I wanted to know how well we're utilizing the buffer cache. After initially glancing at the output, it appeared that we are indeed using it, based off of the Pages made young and not young have numbers in them and Buffer pool hit rate is 1000 / 10000 (which I saw elsewhere on the web that this means it's being used pretty heavily. True?)

What's throwing me through a loop is why the young-making rate and not are both at 0/1000 and the young/s and non-young/s accesses are both at 0. Those would all indicate that it's not being used at all, right?

Can anyone help make sense of this?

Best Answer

 Buffer pool hit rate is 1000 / 1000

This is the only really meaningful value in the situation that you are in... and that situation is that you are lucky enough to have a buffer pool with a perfect 100% hit rate. Don't over-analyze the rest of it, because there is nothing you need to change, unless the server OS is low on memory, causing swapping.

The young/not young values aren't interesting in a case where there's zero pressure on the buffer pool. InnoDB is using it, it doesn't do anything without it.

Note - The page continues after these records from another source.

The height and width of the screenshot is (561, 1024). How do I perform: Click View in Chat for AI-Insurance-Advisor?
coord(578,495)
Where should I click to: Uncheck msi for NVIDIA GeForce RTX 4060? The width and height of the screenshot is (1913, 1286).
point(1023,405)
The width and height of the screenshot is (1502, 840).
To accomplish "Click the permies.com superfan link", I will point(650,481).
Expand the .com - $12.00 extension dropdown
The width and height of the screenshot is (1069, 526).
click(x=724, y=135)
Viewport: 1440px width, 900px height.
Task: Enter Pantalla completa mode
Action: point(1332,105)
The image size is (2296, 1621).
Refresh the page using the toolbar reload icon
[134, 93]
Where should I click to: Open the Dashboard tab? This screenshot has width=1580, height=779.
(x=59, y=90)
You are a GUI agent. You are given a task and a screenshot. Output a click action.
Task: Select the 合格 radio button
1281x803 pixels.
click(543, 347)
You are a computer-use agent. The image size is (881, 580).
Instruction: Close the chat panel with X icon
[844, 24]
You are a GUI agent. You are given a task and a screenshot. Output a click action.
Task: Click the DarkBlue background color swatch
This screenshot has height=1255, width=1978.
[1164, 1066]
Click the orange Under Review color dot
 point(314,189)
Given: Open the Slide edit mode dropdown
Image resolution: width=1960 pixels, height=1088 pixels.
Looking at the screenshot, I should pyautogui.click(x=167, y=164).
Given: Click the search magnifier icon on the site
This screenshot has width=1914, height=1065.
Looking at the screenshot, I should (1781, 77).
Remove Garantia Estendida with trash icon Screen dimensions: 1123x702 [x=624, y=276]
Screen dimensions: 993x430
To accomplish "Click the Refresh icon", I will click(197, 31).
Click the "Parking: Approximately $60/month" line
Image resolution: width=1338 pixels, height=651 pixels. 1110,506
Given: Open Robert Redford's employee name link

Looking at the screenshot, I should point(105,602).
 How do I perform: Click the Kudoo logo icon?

If the pool is too small, pages get evicted and new pages get read in and the other stats help you understand that... but that is problem you don't appear to have.

Free "unused" space in the pool will never be neglected or left idle by InnoDB if it is needed for any reason at all, so the fact that it's free means only that you have some breathing room to expand into as the size of your working dataset grows.

That's all it means, unless, of course, you recently restarted the server, in which case, it's incomplete.. The server needs to run through a full period of "normal" usage (including full backups) before the stats tell the whole story... whether that's an hour, a day, week, month, or year, depends on your application.